Hacia las diez de la mañana, sin embargo, ella comenzó a recoger su ropa porque salía hacia México dentro de un par de horas con Leonardus y dos de sus socios en un viaje de prospección, dijo, están cambiando las cosas en España, añadió, con la llegada de la democracia y hay que estar preparado. Andaba con prisa, pero aún le quedó tiempo para recordarle que esa escala en Nueva York no había de hacerle concebir otras esperanzas que, insistió, no tendrían fundamento alguno.

– Sin embargo tú me quieres.

– Ya lo sabes -respondió ella-, pero no hay solución para nosotros. La vida es así, no le pidas más de lo que puede darte -y sonreía como entonces como el día, un año antes -un año ya- que se había presentado en la casa de la plaza de Tetuán donde él vivía con una hermana de su padre, para rematar la larga discusión que habían tenido la noche anterior y darle a conocer un veredicto cuya urgencia y brutalidad no pudo comprender.

– Pero ¿por qué tengo que irme? ¿Qué me estás queriendo decir? -preguntó él entonces.

– Federico ha desaparecido, bien lo sabes. La policía lo busca. La productora sin él no funciona. Tienes una oportunidad en Nueva York con ese contrato que te ofrecen a través de Leonardus. ¿O prefieres quedarte en Barcelona sin trabajo, expuesto a que la policía te encuentre? Sabes que te están buscando.

Era cierto que desde hacía una semana la puerta de la productora estaba sellada por orden judicial, que hacía varios meses que nadie había cobrado y no se tenían noticias de Federico, pero nunca se le había ocurrido relacionar esos hechos con la política.

– ¿Por qué habrían de buscarme? -le preguntó-. Si lo hicieran ya me habrían encontrado, nada más fácil.

– Sé lo que me digo -respondió Andrea que a todas luces tenía prisa, y sacó del bolso una cartera con el billete, una lista de direcciones de Nueva York y el contrato del piso que había alquilado para él por un año entero en la calle 14 con la Segunda Avenida -. Y tampoco nosotros tenemos futuro -dijo con dulzura.
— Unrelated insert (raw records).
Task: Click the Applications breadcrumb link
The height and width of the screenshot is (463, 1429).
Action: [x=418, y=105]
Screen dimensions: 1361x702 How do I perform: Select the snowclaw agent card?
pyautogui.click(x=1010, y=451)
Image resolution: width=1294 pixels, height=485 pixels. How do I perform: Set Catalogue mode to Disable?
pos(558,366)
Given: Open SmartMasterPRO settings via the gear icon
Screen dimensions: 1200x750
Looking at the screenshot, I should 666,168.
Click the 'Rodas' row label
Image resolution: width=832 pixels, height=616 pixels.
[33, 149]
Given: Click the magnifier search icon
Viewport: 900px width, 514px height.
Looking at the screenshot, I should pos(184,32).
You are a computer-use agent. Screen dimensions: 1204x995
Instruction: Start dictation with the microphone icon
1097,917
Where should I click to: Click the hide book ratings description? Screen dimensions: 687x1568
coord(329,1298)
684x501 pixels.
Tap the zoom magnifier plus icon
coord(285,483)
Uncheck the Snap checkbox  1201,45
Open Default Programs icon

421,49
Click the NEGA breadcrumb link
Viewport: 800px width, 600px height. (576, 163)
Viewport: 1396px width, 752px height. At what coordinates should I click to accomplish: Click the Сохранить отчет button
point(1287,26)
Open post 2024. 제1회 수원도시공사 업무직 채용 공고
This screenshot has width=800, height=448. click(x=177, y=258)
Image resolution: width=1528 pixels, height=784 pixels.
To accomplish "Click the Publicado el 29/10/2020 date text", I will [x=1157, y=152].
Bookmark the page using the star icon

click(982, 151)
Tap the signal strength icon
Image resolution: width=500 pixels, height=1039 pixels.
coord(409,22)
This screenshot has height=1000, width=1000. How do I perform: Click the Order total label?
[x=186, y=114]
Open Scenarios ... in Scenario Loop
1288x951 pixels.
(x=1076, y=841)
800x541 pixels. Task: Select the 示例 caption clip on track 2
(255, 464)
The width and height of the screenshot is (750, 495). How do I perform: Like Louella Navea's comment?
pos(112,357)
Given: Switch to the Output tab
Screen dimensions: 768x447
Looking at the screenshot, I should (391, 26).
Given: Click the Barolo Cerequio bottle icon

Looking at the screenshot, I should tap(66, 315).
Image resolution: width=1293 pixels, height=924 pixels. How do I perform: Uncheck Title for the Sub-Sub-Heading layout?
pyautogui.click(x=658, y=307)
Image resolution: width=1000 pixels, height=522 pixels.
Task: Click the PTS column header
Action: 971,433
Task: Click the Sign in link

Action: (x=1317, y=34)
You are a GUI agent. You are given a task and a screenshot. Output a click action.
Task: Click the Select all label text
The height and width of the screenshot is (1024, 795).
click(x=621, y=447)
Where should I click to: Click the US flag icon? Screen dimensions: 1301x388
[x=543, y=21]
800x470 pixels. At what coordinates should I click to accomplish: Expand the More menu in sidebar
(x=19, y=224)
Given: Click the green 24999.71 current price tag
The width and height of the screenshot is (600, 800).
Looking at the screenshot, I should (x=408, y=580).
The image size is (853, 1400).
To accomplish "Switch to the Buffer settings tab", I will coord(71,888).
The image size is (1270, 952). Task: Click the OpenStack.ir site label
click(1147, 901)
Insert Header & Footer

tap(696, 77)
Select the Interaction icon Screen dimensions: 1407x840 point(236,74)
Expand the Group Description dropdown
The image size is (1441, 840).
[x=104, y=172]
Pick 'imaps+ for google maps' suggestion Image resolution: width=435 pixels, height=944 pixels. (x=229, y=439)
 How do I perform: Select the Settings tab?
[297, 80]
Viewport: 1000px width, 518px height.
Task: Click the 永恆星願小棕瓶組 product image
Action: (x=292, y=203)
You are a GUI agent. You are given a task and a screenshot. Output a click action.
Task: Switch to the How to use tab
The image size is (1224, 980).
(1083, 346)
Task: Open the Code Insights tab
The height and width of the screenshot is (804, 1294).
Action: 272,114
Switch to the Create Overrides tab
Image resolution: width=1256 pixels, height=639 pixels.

Pero él casi no la oyó porque lo único que le interesaba en ese momento ella no estaba dispuesta a aportarlo.

Bajaron juntos en el ascensor y salieron a la calle.

– Siempre te estaré esperando -juró aún en el último minuto sin darse cuenta cabal de que desaparecía en el taxi perdido en la circulación hasta que, consciente de que había salido sólo con la llave, volvió a casa. El apartamento tenía un olor distinto ahora y estaba más vacío que durante todos esos meses y su trabajo, su vida en Nueva York y él mismo, de pronto carecían de sentido.

Llamó al plato e inventó la excusa de una caída, como había hecho ella en tantas ocasiones aquel primer año en Barcelona, y se tumbó en la cama revuelta. Tenía el día libre y no sabía muy bien qué hacer. Daba vueltas y más vueltas a cada uno de los gestos de ella, a sus palabras que repetía incansablemente hasta agotarlas y gastarlas y lograr que se vaciaran de sentido, y hacia las tres de la tarde ni el aroma que su cuerpo había dejado flotando en el aire ni el temblor decreciente de sus manos eran más que otra imagen fugaz que añadir al bagaje que la memoria arrastraba consigo desde que tomó el avión aquella mañana de junio en Barcelona.

Salió de nuevo y se fue al japonés de la calle 16. Comió lo que no había comido en dos semanas y se tomó dos bloody mary. Y cuando al salir miró el reloj y vio que eran las cinco y media decidió ir a la biblioteca.

La vio inmediatamente con la cabeza inclinada sobre los libros, jugando distraídamente con un mechón del flequillo. Tomó una revista y fue a sentarse casi frente a ella. Hasta mucho rato después, al levantar la vista quizás atraída por el reclamo de su mirada, no le vio; le sonrió con timidez pero sin sorpresa y volvió a su libro. Cuando se levantó para irse él la siguió y una vez en la puerta la invitó a tomar un café. Ella aceptó. Él no tomó un café sino una cerveza y luego otra y mientras la tarde se adormilaba sobre los rascacielos y el rosa del crepúsculo teñía el cielo brumoso y espeso de la ciudad, le contó la misma versión de su vida que había querido contar un par de años atrás a Andrea, sin prisas porque nadie les esperaba ahora y porque posiblemente tampoco él estaba tan impaciente como el día que la conoció en la playa, ni tan ansioso como cada uno de los instantes que estuvo con ella aquel verano y el invierno que le siguió hasta que se fue, y aun después. Y porque estaba seguro también de que en aquel mundo de cemento, ruidos y excesos, hablar con calma de su infancia en la lejana aldea escondida entre trigales resultaría cuando menos una historia mucho más exótica. Comenzó casi de la misma forma, como hacemos todos afianzando la versión oficial de nuestra propia vida, esa versión que acabamos creyendo y a partir de la cual elaboramos un dictamen sobre nosotros mismos que a toda costa queremos que acepten los demás:

– Me llamo Martín Ures -le dijo en un inglés que a pesar de haber mejorado seguía siendo elemental- y soy español. -Ella asintió como si ya lo supiera-. Soy de Ures, provincia de Guadalajara, en el centro de España y estoy muy orgulloso de llevar el nombre de mi aldea.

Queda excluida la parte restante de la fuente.